An Advent Lesson: The Desperate Need for Spiritual Growth
Devotional Thought of the Day:
18 Write down for the coming generation what the LORD has done, so that people not yet born will praise him. Psalm 102:18 (TEV)
1 That is why we must hold on all the more firmly to the truths we have heard, so that we will not be carried away. 2 The message given to our ancestors by the angels was shown to be true, and those who did not follow it or obey it received the punishment they deserved. 3 How, then, shall we escape if we pay no attention to such a great salvation? The Lord himself first announced this salvation, and those who heard him proved to us that it is true. Hebrews 2:1-3 (TEV)
16 I ask God from the wealth of his glory to give you power through his Spirit to be strong in your inner selves, 17 and I pray that Christ will make his home in your hearts through faith. I pray that you may have your roots and foundation in love, 18 so that you, together with all God’s people, may have the power to understand how broad and long, how high and deep, is Christ’s love. 19 Yes, may you come to know his love—although it can never be fully known—and so be completely filled with the very nature of God. Ephesians 3:16-19 (TEV)
136 Therefore we also hold that the keeping of the law should begin in us and increase more and more. But we mean to include both elements, namely, the inward spiritual impulses and the outward good works. Our opponents slanderously claim that we do not require good works, whereas we not only require them but show how they can be done.
450 You need interior life and doctrinal formation. Be demanding on yourself! As a Christian man or woman, you have to be the salt of the earth and the light of the world, for you are obliged to give good example with holy shamelessness. The charity of Christ should compel you. Feeling and knowing yourself to be another Christ from the moment you told him that you would follow him, you must not separate yourself from your equals—your relatives, friends and colleagues—any more than you would separate salt from the food it is seasoning.

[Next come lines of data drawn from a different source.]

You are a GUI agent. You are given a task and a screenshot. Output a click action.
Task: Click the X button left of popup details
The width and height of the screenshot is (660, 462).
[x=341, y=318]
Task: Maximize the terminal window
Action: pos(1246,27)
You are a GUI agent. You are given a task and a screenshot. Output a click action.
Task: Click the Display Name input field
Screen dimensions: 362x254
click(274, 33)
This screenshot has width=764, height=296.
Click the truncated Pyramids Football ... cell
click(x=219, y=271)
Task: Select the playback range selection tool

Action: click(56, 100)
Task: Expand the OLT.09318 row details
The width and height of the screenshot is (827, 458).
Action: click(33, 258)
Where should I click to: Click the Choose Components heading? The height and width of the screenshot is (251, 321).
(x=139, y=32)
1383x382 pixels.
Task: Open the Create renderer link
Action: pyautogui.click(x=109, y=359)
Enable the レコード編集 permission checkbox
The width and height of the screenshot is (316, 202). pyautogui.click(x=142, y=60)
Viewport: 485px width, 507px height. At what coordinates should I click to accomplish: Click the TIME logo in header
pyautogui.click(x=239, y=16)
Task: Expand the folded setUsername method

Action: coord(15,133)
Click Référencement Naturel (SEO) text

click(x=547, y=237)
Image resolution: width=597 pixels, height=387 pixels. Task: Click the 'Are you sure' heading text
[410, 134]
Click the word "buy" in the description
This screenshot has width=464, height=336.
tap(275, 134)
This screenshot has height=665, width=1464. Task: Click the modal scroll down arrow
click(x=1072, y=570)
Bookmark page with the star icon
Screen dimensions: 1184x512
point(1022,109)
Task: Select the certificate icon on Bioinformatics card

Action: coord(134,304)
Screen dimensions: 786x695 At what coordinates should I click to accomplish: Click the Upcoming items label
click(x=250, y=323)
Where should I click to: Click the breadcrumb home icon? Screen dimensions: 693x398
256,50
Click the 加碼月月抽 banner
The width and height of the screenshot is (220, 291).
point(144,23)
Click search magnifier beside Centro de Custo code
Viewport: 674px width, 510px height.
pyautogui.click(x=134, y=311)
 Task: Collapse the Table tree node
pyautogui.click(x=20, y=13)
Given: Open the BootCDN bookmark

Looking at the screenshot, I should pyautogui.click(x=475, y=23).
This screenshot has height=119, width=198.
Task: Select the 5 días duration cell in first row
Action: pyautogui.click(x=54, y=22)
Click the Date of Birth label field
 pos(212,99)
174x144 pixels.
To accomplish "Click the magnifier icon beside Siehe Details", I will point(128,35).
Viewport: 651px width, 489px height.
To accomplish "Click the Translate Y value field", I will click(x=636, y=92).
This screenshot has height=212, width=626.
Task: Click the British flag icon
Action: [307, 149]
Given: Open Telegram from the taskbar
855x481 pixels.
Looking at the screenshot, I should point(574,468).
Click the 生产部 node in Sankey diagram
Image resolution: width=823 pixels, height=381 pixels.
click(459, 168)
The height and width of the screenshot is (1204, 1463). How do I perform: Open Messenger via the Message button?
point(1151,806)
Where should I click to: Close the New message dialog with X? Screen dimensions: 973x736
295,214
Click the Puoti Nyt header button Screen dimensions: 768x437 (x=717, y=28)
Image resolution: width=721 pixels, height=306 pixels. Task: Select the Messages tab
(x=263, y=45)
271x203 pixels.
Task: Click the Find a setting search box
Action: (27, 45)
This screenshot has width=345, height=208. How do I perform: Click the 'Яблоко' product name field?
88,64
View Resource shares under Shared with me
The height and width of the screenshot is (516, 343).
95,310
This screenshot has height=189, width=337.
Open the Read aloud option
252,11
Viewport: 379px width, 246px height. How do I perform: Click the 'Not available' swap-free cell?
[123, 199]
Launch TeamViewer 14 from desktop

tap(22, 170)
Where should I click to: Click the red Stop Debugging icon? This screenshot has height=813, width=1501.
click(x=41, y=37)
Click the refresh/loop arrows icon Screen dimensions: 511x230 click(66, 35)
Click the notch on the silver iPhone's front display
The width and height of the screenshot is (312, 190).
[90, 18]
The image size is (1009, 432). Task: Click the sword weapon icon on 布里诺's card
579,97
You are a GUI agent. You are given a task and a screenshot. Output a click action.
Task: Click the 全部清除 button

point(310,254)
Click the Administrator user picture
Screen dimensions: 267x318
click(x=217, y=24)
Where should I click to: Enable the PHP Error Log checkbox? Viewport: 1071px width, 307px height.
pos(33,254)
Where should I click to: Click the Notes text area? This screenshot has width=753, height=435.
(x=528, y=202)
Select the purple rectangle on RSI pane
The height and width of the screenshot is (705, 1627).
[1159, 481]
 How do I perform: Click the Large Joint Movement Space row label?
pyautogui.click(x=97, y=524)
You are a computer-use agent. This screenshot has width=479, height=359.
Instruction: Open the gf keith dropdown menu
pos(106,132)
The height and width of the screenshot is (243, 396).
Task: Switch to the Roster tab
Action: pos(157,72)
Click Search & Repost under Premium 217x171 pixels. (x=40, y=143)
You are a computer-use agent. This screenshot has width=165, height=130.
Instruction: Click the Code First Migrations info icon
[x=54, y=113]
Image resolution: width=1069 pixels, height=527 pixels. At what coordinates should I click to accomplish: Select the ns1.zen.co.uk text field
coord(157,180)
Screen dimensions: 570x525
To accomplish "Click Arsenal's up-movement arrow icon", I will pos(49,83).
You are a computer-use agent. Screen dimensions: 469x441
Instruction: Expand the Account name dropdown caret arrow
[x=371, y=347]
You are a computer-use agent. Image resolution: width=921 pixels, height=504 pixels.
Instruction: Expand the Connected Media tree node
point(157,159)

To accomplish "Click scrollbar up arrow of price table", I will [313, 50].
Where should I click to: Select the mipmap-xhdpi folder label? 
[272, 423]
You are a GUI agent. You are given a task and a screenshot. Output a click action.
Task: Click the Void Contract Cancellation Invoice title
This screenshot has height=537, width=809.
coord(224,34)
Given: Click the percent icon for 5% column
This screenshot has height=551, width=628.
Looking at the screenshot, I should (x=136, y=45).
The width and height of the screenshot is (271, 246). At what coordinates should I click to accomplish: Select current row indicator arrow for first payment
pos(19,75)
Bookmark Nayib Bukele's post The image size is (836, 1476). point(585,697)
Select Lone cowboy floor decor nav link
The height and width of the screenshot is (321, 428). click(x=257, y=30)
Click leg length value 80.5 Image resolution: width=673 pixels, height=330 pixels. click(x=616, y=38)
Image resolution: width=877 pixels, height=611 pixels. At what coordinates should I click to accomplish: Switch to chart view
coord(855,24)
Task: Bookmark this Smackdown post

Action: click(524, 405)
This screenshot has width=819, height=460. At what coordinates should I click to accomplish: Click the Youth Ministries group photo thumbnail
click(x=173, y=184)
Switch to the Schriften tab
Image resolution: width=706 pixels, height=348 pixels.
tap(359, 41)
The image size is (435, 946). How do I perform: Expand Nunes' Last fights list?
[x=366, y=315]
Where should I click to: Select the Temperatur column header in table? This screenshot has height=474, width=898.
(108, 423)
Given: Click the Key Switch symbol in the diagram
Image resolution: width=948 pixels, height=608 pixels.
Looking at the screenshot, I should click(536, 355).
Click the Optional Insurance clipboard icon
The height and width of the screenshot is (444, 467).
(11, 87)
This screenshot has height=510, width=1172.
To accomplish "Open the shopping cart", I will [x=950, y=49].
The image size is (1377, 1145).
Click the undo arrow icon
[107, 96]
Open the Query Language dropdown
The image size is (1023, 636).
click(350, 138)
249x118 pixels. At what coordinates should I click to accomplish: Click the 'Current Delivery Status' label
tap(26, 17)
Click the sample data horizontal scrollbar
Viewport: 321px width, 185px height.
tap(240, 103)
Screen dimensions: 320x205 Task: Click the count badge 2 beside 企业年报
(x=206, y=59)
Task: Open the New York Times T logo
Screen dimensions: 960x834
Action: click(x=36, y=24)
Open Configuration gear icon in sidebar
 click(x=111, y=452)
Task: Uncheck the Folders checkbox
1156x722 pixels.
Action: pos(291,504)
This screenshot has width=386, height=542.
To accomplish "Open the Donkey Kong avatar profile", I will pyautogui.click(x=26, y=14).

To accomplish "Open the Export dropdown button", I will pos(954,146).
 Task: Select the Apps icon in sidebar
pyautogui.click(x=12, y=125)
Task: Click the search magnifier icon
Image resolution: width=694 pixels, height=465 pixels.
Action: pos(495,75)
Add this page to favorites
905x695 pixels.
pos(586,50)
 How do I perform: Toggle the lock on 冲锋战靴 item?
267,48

Your interior life and your formation include the piety and the principles a child of God must have, to give flavour to everything by his active presence there. Ask the Lord that you may always be that good seasoning in the lives of others. (1)
The Psalm that starts off this devotion has been ingraining itself into my brain for the last few days.
We’ve been given this great treasure, the gospel that we have been entrusted with, this promise of salvation, this revelation of the love of God.
Not heeding the warning in Hebrew, we neglect it. Sometimes we avoid it, we don’t spend time reading it, we think that the church service on Sunday is enough, even though that 10-45 minutes sermon barely scratches the surface. It is one of our greatest treasures, as it reveals that which should mean the absolute most in our lives, the love God, Father, Son and Holy Spirit, has for us.
Maybe we neglect it because we are to busy with theology, too busy doing ministry, to busy being evangelists (or at least pretending we are on-line) We as pastors study it, but sometimes all it is, is studying it. We don’t become part of it, and therefore our people do not as well.
The keeping/treasuring of the law that Melancthon speaks of, results in spiritual growth. Growth in both the desire deep in our hearts and it becomes visible in our actions. St Josemaria describes the same things as interior life and doctrinal formation. Of knowing we are with Christ, that in our baptism, that relationship that unity is there. It may sound odd to be “another Christ”, but that is what we are, called into a relationship and sent into the world, appointed and yes anointed bearers of the Holy Spirit.
But missions, or our apostolates cannot happen without the relationship with God, without the time treasuring the height, depth, width and breadth of His love for us. Without growing deeply, not by academic study or memorization for its own sake., but by learning by exploration of His love, walking with Him, losing ourselves in the relationship so that our ministry is our lives.
This isn’t a Lutheran thing, or a Catholic thing. I could add quotes from Wesley, from Spurgeon, from Lewis, from pentecostals and charismatics and baptists. I included them because of recent conversations.
We need to grow, and the way we do it, is not by exercising the body or mind, but the heart. By learning of God’s promises and faithfulness, of experiencing His love. That very love causes a hunger, a desire, and an appreciation for the very means of grace.
this is what it means to be a disciple – and it is what we need to be doing as His body.
(1) Tappert, T. G. (Ed.). (1959). The Book of Concord the confessions of the Evangelical Lutheran Church. (p. 126). Philadelphia: Mühlenberg Press.
(2) Escriva, Josemaria (2011-01-31). The Forge (Kindle Locations 1722-1730). Scepter Publishers. Kindle Edition.